Saved entries:
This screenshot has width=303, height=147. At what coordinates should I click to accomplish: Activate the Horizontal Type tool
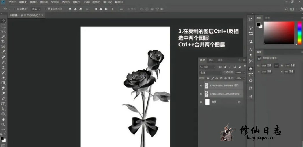[3, 104]
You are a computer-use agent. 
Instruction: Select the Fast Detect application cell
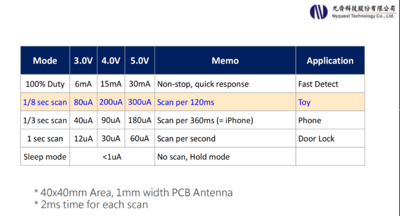[x=318, y=84]
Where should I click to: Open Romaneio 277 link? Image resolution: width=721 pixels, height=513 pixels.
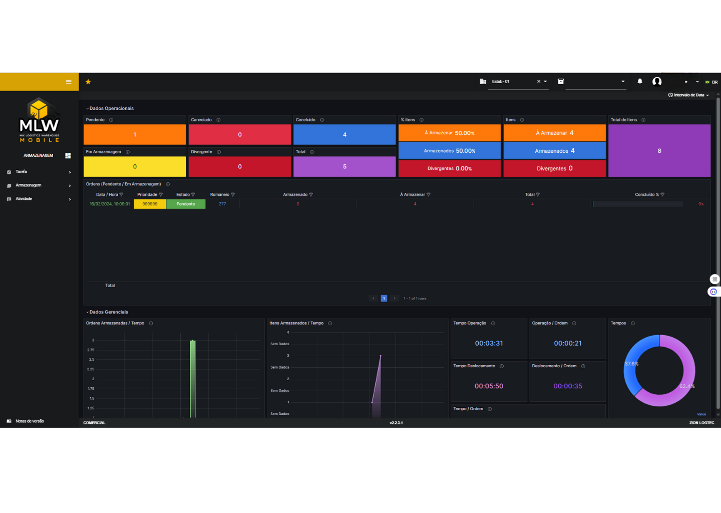click(222, 204)
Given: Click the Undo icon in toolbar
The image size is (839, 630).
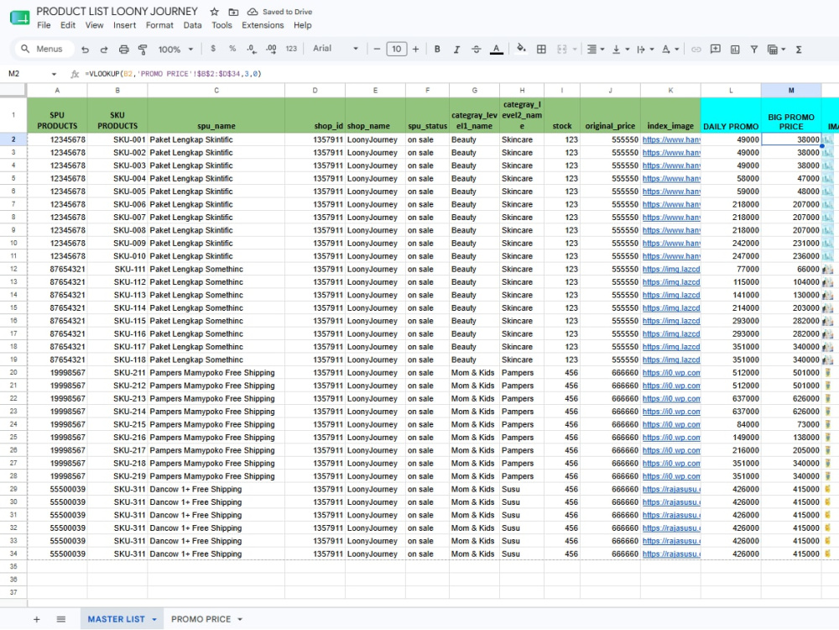Looking at the screenshot, I should click(x=85, y=50).
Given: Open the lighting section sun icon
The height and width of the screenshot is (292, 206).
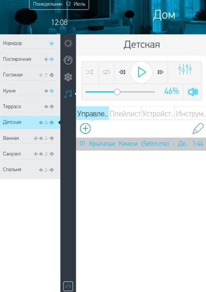Looking at the screenshot, I should [68, 44].
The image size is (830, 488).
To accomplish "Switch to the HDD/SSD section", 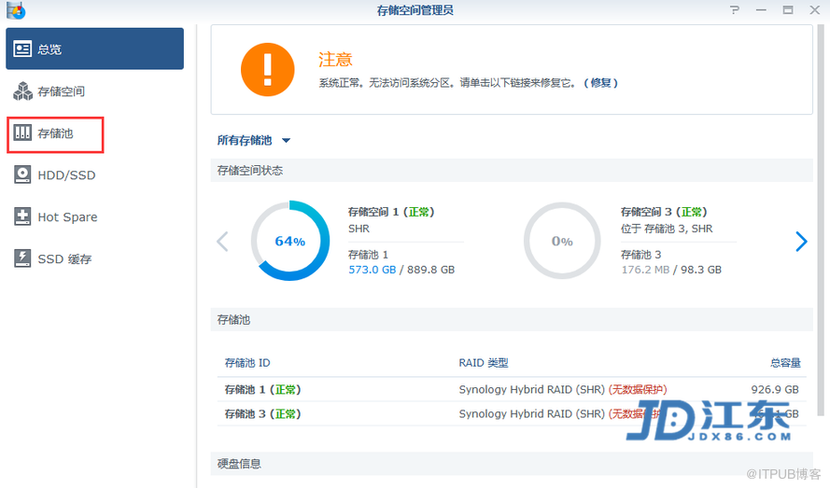I will click(66, 175).
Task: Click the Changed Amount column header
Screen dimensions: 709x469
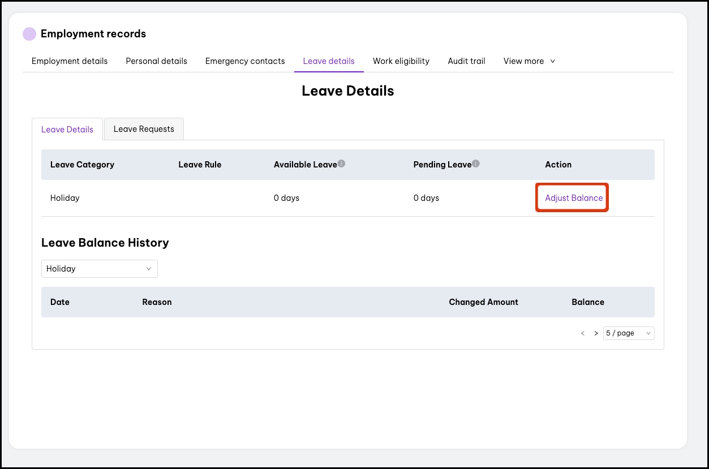Action: tap(483, 302)
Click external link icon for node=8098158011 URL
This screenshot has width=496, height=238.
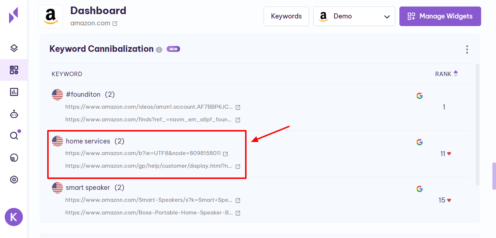[225, 154]
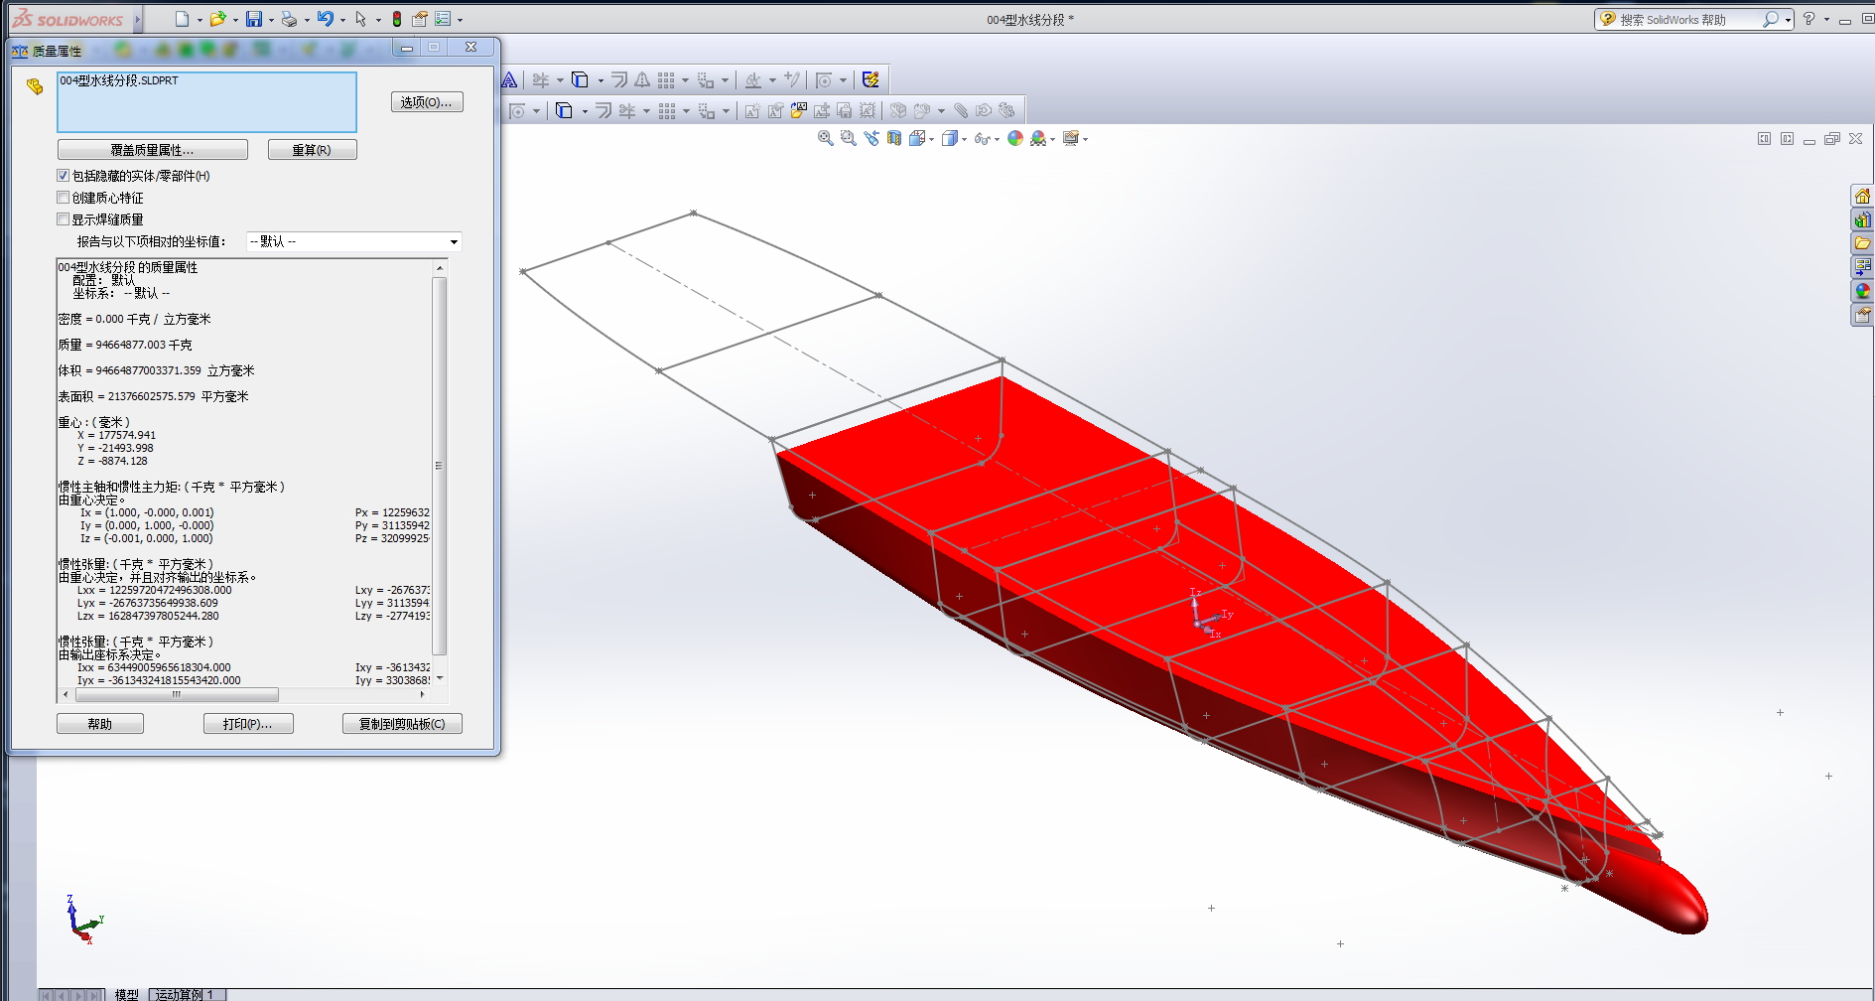Click the Undo arrow icon
1875x1001 pixels.
pyautogui.click(x=325, y=19)
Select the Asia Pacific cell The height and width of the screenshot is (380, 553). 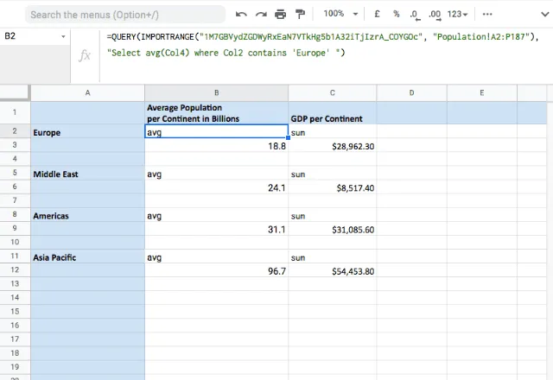[x=87, y=257]
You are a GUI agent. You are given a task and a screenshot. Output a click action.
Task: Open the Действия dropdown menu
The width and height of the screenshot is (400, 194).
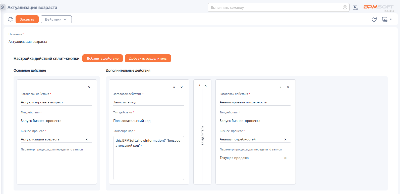click(x=56, y=19)
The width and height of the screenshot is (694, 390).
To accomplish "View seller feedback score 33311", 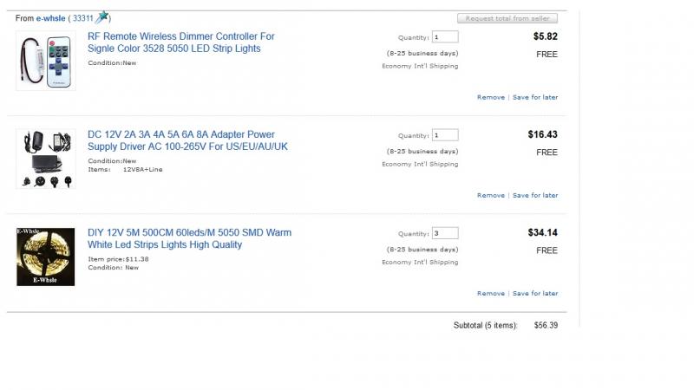I will pos(82,18).
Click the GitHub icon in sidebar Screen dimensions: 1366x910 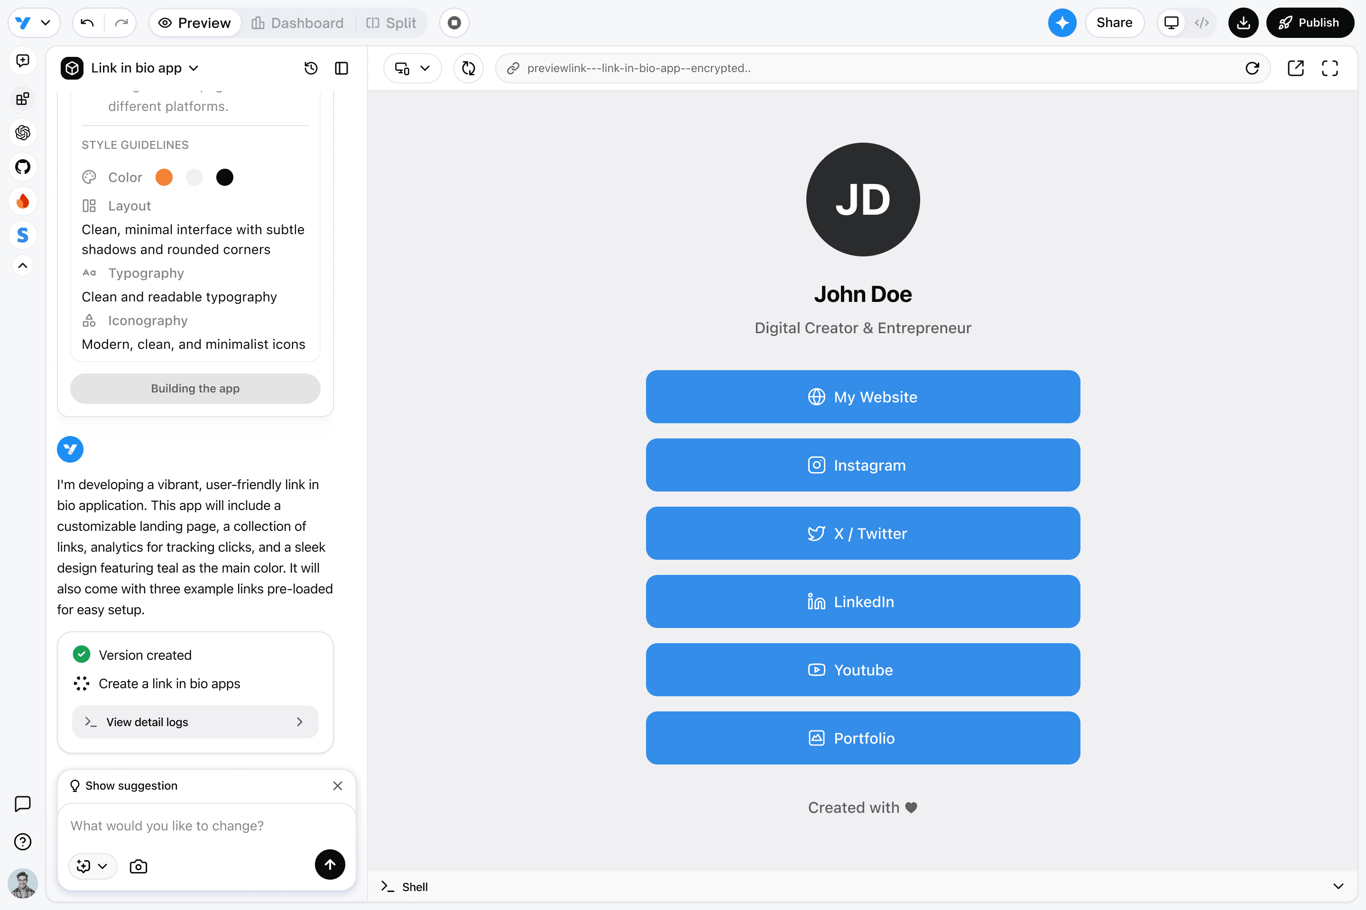tap(23, 167)
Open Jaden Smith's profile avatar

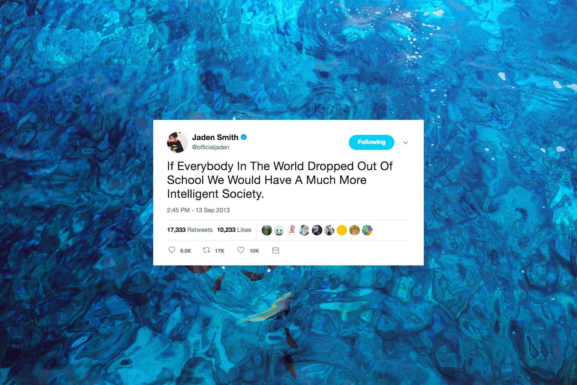[x=177, y=142]
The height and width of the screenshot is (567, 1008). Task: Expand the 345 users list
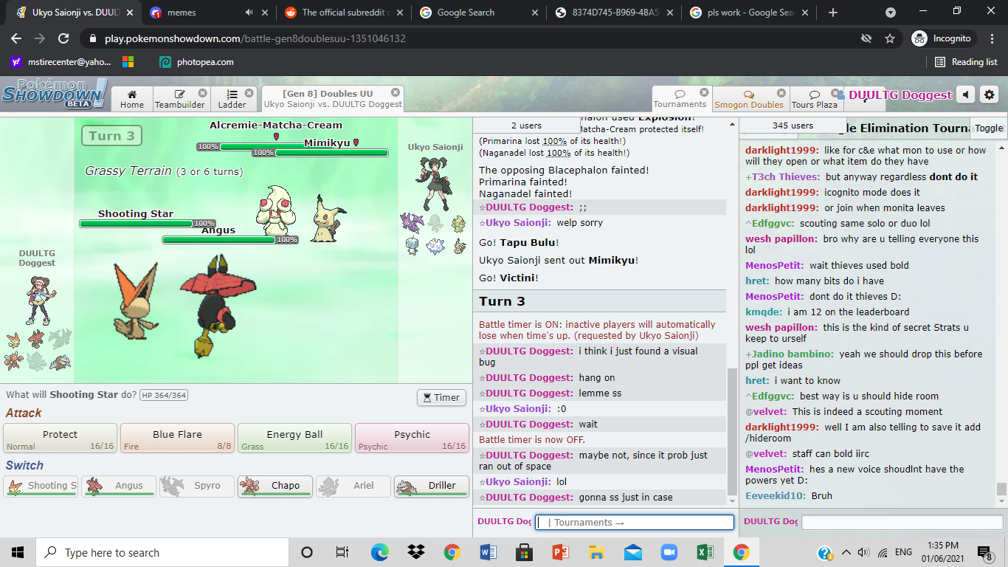(792, 126)
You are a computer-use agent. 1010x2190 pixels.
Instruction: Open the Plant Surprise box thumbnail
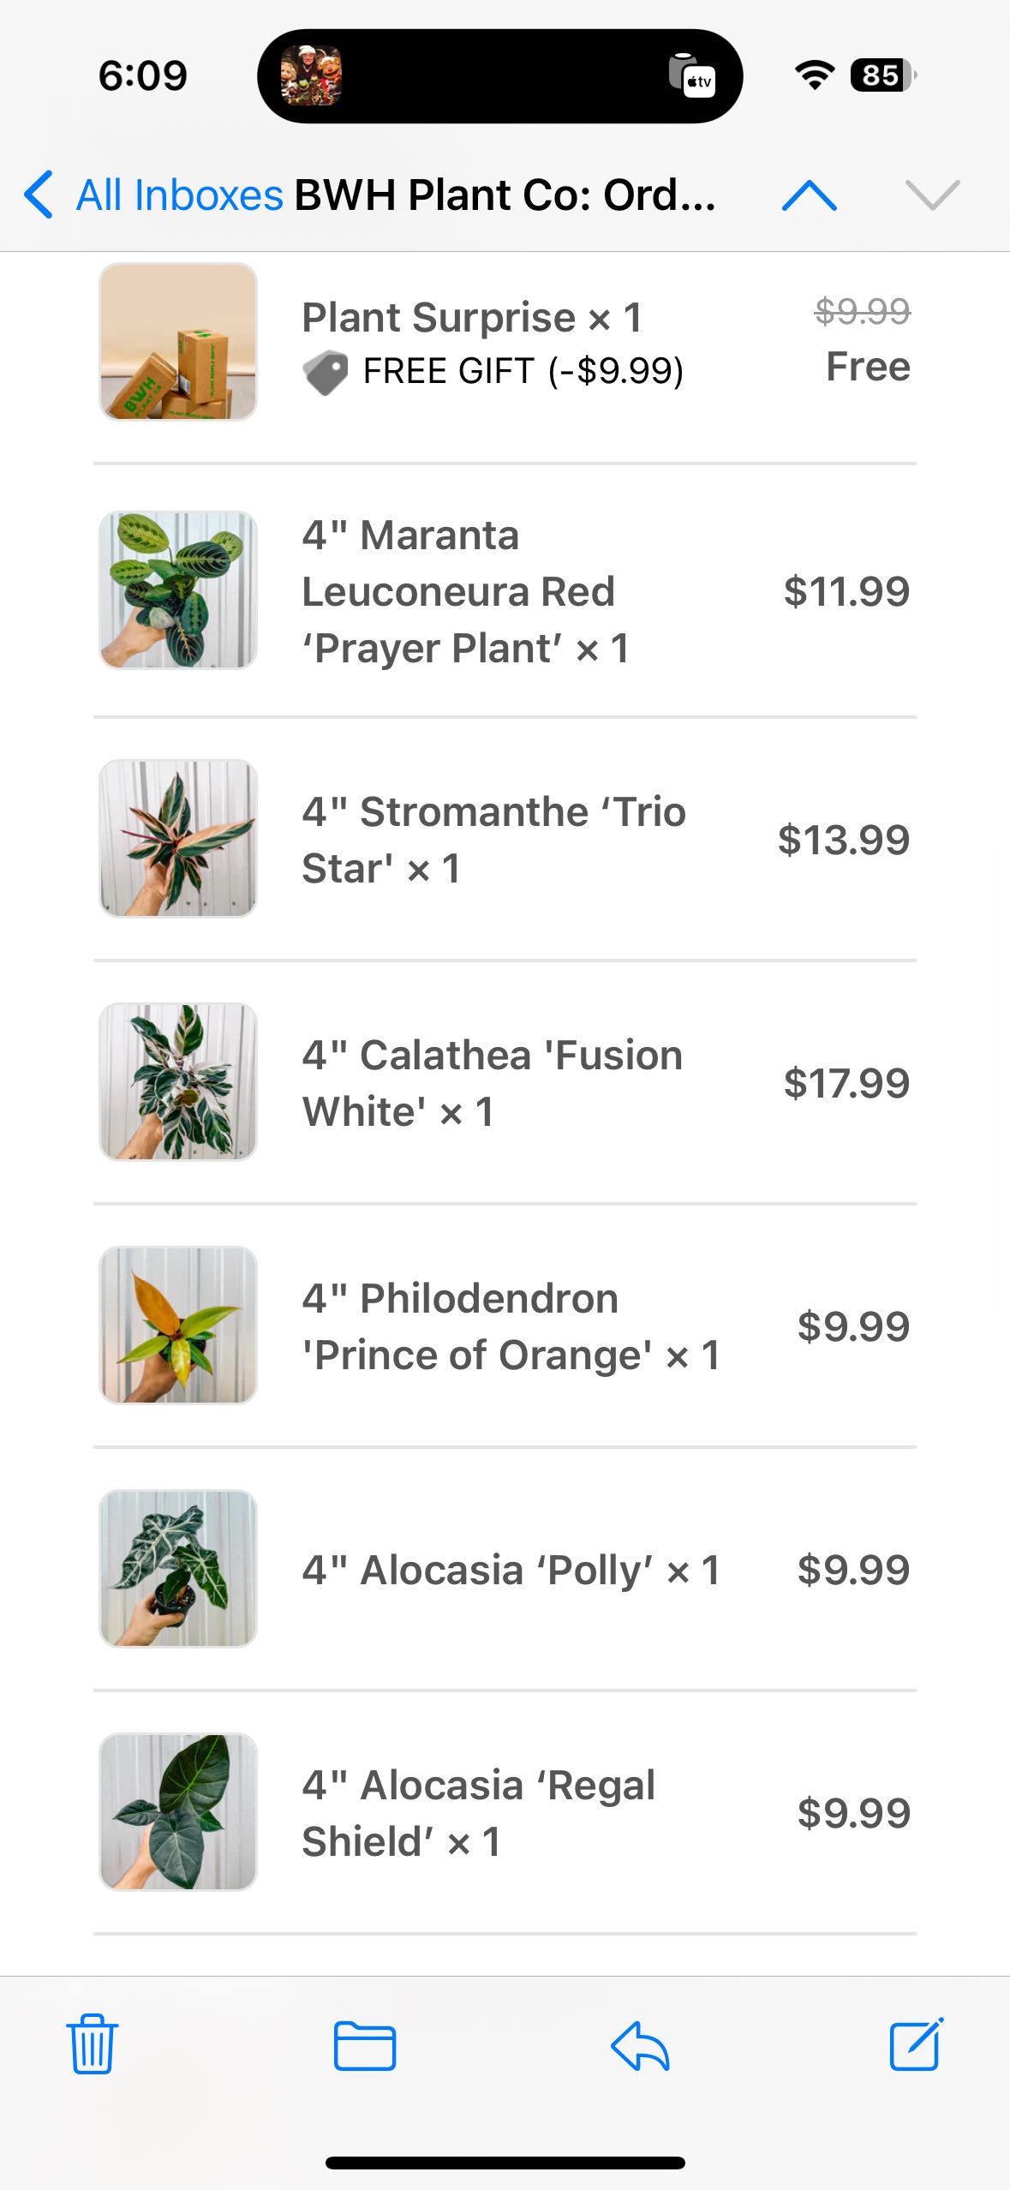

- [SET EXERCISE]
Repeat the lines from the first one through the line containing "click(222, 204)", including both ends. Leave the pictures out.

- [TASK SOLUTION]
This screenshot has width=303, height=147. At what coordinates should I click to accomplish: Activate the Horizontal Type tool
[3, 104]
You are a computer-use agent. 
Instruction: Select the Fast Detect application cell
[x=318, y=84]
Where should I click to: Open Romaneio 277 link? Image resolution: width=721 pixels, height=513 pixels.
click(222, 204)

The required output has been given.